# Limit to the posting of URLs in signatures?



## Fleegle (Jan 15, 2002)

I've been noticing quite a few "people" signing up for accounts and posting URLs to sites selling bootleg DVDs. These accounts make "garbage" posts, or post about DVD box sets to get their URL in front of people. A couple examples of accounts like this are mksimith2, and vincent0210.

Is there a way that we could set a post count threshhold before someone can post an active URL in their signature? My problem with it isn't that they HAVE a link in their sig, it's that the links point to bootleg DVD shops.


----------



## Peter Redmer (Jan 2, 2008)

Hmm, this feature is already in place. Members must reach a post threshold before they are able to post links/images on the forums, and there is a separate threshold for posting links in signatures.
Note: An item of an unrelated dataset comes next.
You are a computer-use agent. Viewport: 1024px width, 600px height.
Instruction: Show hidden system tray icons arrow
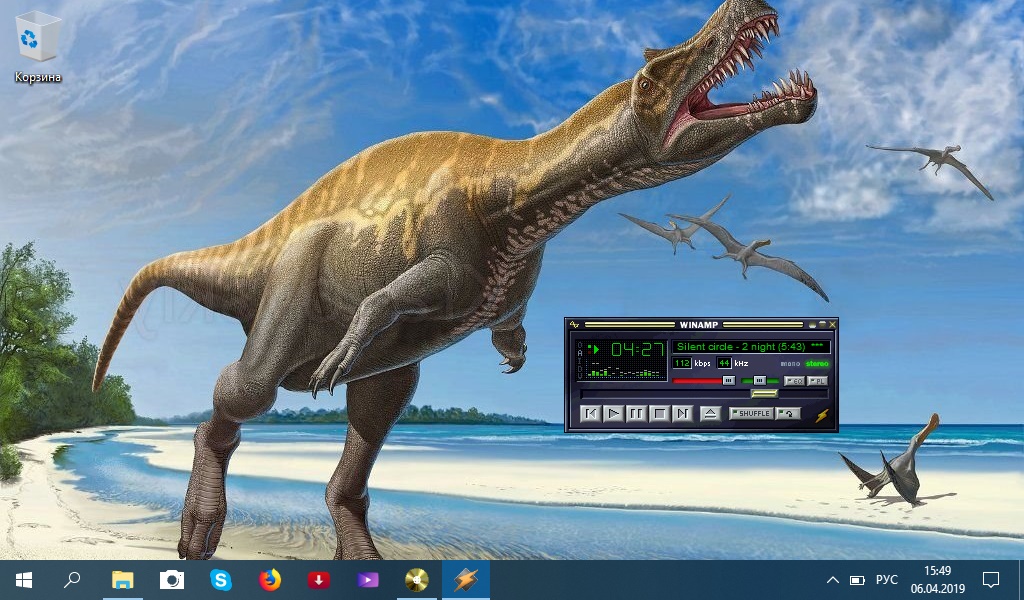[832, 580]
We added this feature not too long ago.

I'm guessing that these "spam" accounts are making garbage posts to get over the threshold so the links can be seen. We'll continue to do our best to stamp these offenders out, since it would be impractical and annoying for genuine members to put up with "huge" post thresholds.
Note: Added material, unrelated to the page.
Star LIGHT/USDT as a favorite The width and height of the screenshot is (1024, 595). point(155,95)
Thanks for bringing this to our attention - please PM a mod when you see any of these spammers, and they'll get whacked I promise


----------



## Fleegle (Jan 15, 2002)

Peter, it looks like that feature you are refering to does not impact URLs listed in a Signature. I just created a test account, "Testing 1-2-3", added a Sig that is nothing but Hyperlinked text, and made a single post in the post test area. You can find it here:

http://www.tivocommunity.com/tivo-vb/showthread.php?t=421724

As you can see, the Hyperlink works just fine, even with 0 recorded posts for that user.


----------



## Peter Redmer (Jan 2, 2008)

Thanks for testing this out. I believe the feature is supposed to implement this, and apparently either it does not, or it is functioning incorrectly. We'll look into this and thanks again for bringing it to our attention!!

Pete


----------